Not signed in (Sign In)
  1.  (1305.1)
    Found this via disinfo:Interesting.

    Quote: "It's much more exciting than mind reading and police interrogation ... These people are finding how the brain codes naturalistic scenes. They understand what the brain is saying."

    Science, both good and bad.
    • CommentAuthorzenbullet
    • CommentTimeMar 7th 2008
     (1305.2)
    "It is possible that decoding brain activity could have serious ethical and privacy implications downstream in, say, the 30 to 50-year time frame," said Prof Gallant. "[We] believe strongly that no one should be subjected to any form of brain-reading process involuntarily, covertly, or without complete informed consent."


    Thirty to fifty huh?

    Well, now we know what time frame we're looking at till we have automated ticket givers/brain scanners at traffic intersections.

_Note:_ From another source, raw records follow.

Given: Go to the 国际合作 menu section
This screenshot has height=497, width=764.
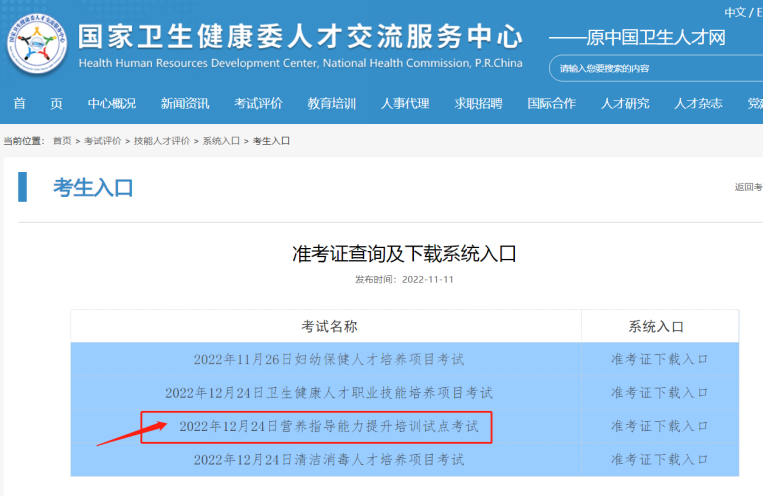Looking at the screenshot, I should click(552, 104).
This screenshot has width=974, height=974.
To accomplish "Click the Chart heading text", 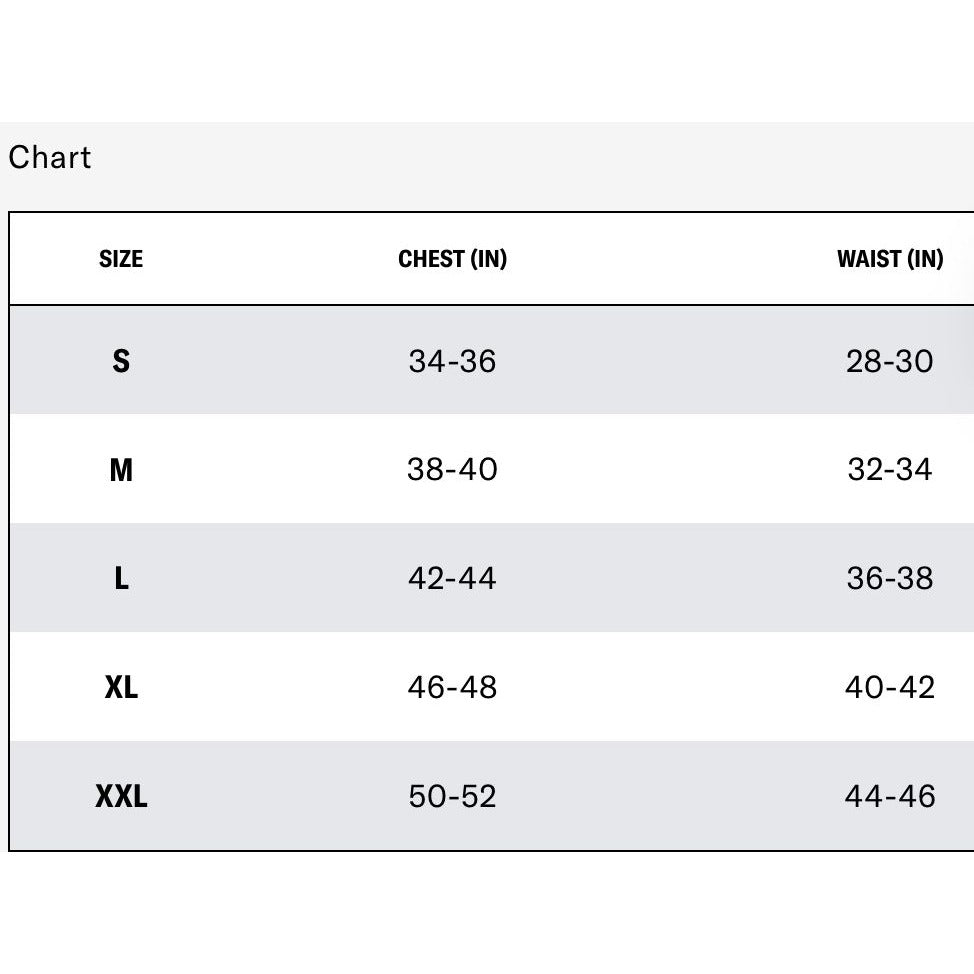I will [50, 157].
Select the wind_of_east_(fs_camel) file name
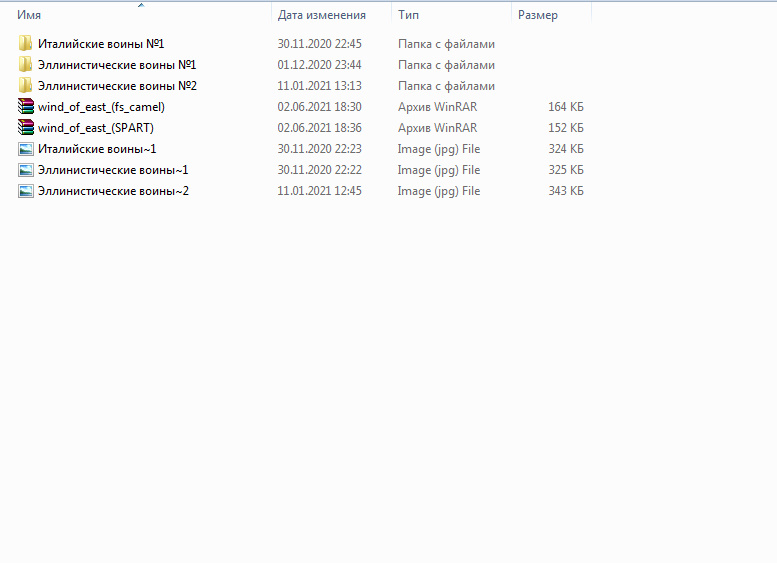The width and height of the screenshot is (777, 563). point(101,107)
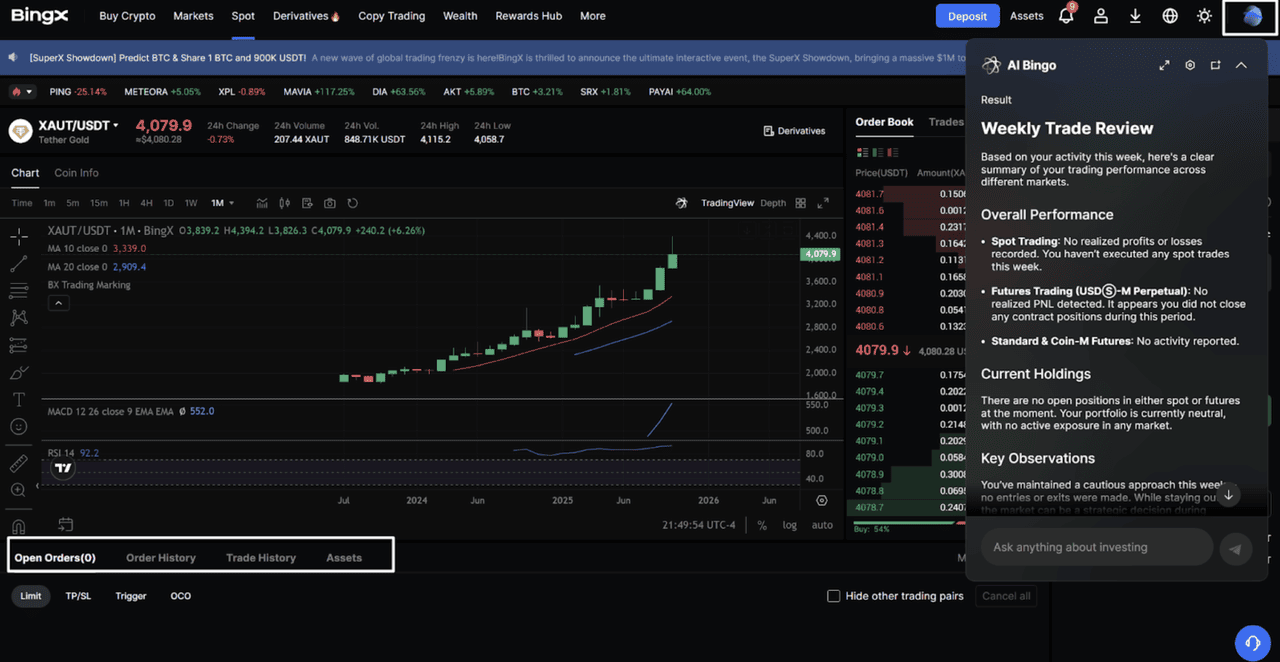Click the magnet snap tool

point(18,527)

    {how did the philosopher put it? "science is more can we than should we"}
  2.  (1305.3)
    On the plus side, this will speed up airport security. On the down side, you will be marked as an enemy of the government for thinking it shouldn't murder so many people.
    •  
      CommentAuthorCyman
    • CommentTimeMar 12th 2008
     (1305.4)
    Sensationally scary.
    • CommentAuthorJoe B
    • CommentTimeMar 12th 2008
     (1305.5)
    The thing is, it can never be used to determine guilt. If you hate flying and visualize past plane crashes, that doesn't make you a terrorist.
    It would be difficult to use this to determine guilt in a court case. If you're questioned on a case that's already made the news, you may visualize what may have happened while they questioned you. In a sense, the police could lead an innocent party to a guilty verdict by providing enough information during an interrogation that he/she correctly visualizes what happened during the crime while being scanned.
    But then again, I'd love to see an actual working model used for swearing politicians into office.
  3.  (1305.6)
    Ag, I think this journalism is a bit sensationalist. I second Joe B's statement. Visual imagination is too subjective, skittish and suggestible to use legally (trying to do anything but pinpoint what the subject was seeing at the time of scan I'd imagine to be very tricky) so any government that tries has pretty dubious legal practices regardless. It's a far cry from monitoring thoughts.

    And no-one seems to be commenting on the Neurological impacts this could have! The study of dreams, hallucinations, hypnagogia/hypnopompia, agnosia... it could yield some truly ground-breaking knowledge on the human brain.
  4.  (1305.7)
    And no-one seems to be commenting on the Neurological impacts this could have!

    Exactly.
  5.  (1305.8)
    Exactly

    I don't think it's anything ominous. I just think if the press started talking about how this could, for example, potentially find a way to study and help patients with the inability to process visual information on a symbolic level, the majority of the public would stop reading and start yawning.
  6.  (1305.9)
    Incredible in the study of both linguistics and information technology (via studying how the brain records information directly).
    The scary stuff requires more exacting fidelity then this seems likely to have, while progressive uses actually seems very possible.
  7.  (1305.10)
    @PaulDuffield
    I don't think it's anything ominous.

    Oh, me neither; but ominous makes a better, catchier story is all (and you're right, most people would probably be yawning otherwise).
  8.  (1305.11)
    @SpiralTwist,
    ah, okay :) I think I misunderstood your 'exactly'.
  9.  (1305.12)
    Yes, but it's ok because my response still worked. ;)
    •  
      CommentAuthorJon Wake
    • CommentTimeMar 13th 2008
     (1305.13)
    It does make me wonder how long before some enterprising artist uses this technology to directly print their imagination onto a page.
  10.  (1305.14)
    @ Jon Wake

    I've longed to be able to do that. Reality falls so far short of the imagined image on so many occasions.
    • CommentAuthorKosmopolit
    • CommentTimeMar 13th 2008
     (1305.15)
    One near-term application - there's a specific brain signal associated with recognition of a picture or object you've seen previously. Essentially it's your brain going "that thing out there is the same as this memory".

    It's been suggested that suspects in criminal cases could be shown pictures of crime scenes or victims to see whether their brain generates that signal.